DMP is a favorable way to deal with the complex assembly motion by decoupling the motion into a DMP sequence [6,8,31]. Nemec et al. encoded the desired peg-insertion trajectories into DMPs, where each position/orientation dimension was encoded as an individual DMP [14]. In the self-tapping screw driving task, Peternel et al. collected the commanded position, rotation and stiffness variables, which were used to represent the phase-normalised trajectories [15].
Any demonstrated movements that are observed by the robot are encoded by a set of nonlinear differential equations to represent and reproduce these movements, that is, movement primitives. Based on this framework, a library of movement primitives is built by labeling each encoded movement primitive according to the task classification (for example, approaching, picking, placing, moving, and releasing). To address the correspondence problem, Pastor et al. [27] used resolved motion rate inverse kinematics to map the end-effector position and gripper orientation onto the corresponding motor angles. To pick up an object from a table, the sequence of movement primitives recalled from the library is approaching–picking–moving–placing.
To increase the end-effector’s range, Li and Fritz proposed a hierarchical architecture to embed tool use from demonstrations by modelling different subtasks as individual DMPs [58]. In the learning-from-demonstration framework, the temporal order for dual-arm coordination is learned on a higher level, and primitives are learned by constructing DMPs from exemplars on the lower level. The pipeline is shown in Figure 8. The learning process is divided into temporal order at a higher level and DMPs at a lower level.
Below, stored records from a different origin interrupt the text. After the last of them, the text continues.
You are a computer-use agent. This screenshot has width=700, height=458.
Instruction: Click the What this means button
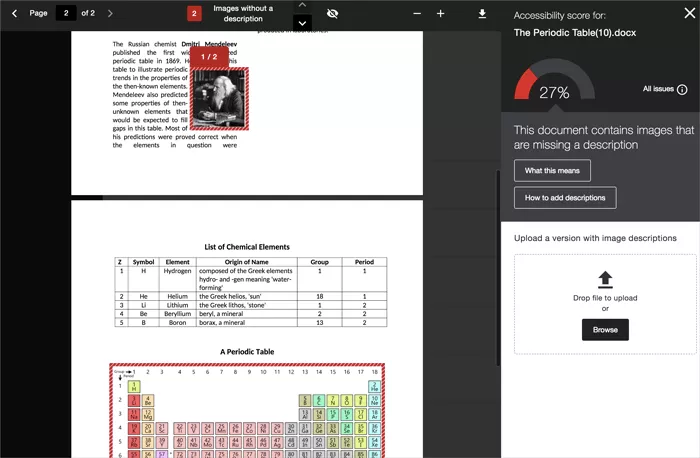552,171
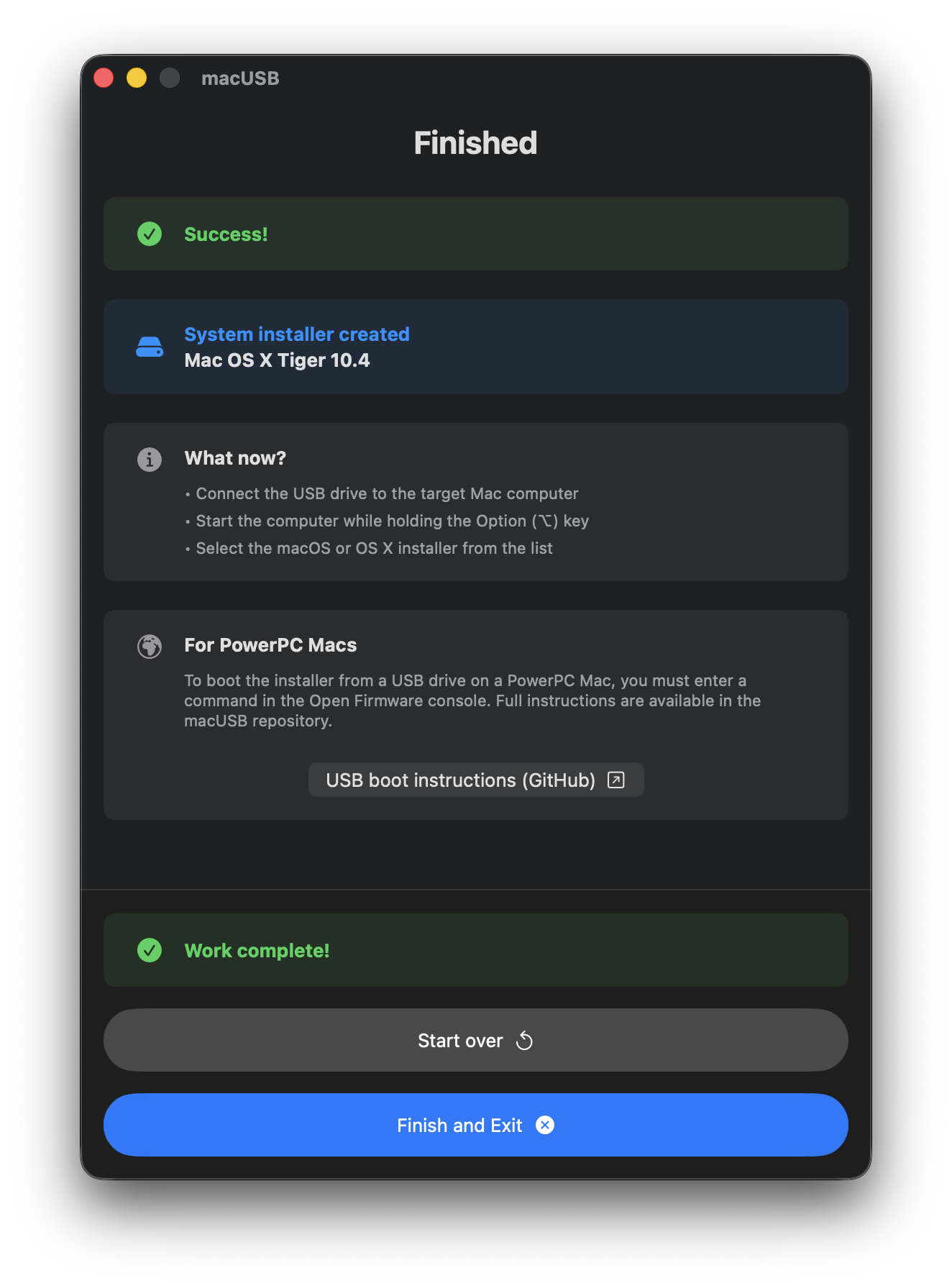The width and height of the screenshot is (952, 1286).
Task: Click the What now instructions panel
Action: tap(475, 502)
The solid arrow means the process of modeling, while the dashed arrow is for the process of repeating the learned skill on the novel task.
Compared to an end-to-end trajectory model that queries the inverse kinematic solver for the start and end positions, applying DMPs to every movement primitive significantly improves the success rate for using tools [58]. Although the end-to-end model provides a motor-position solver, the physical constraint of the tool is neglected, leading to a failure manipulation.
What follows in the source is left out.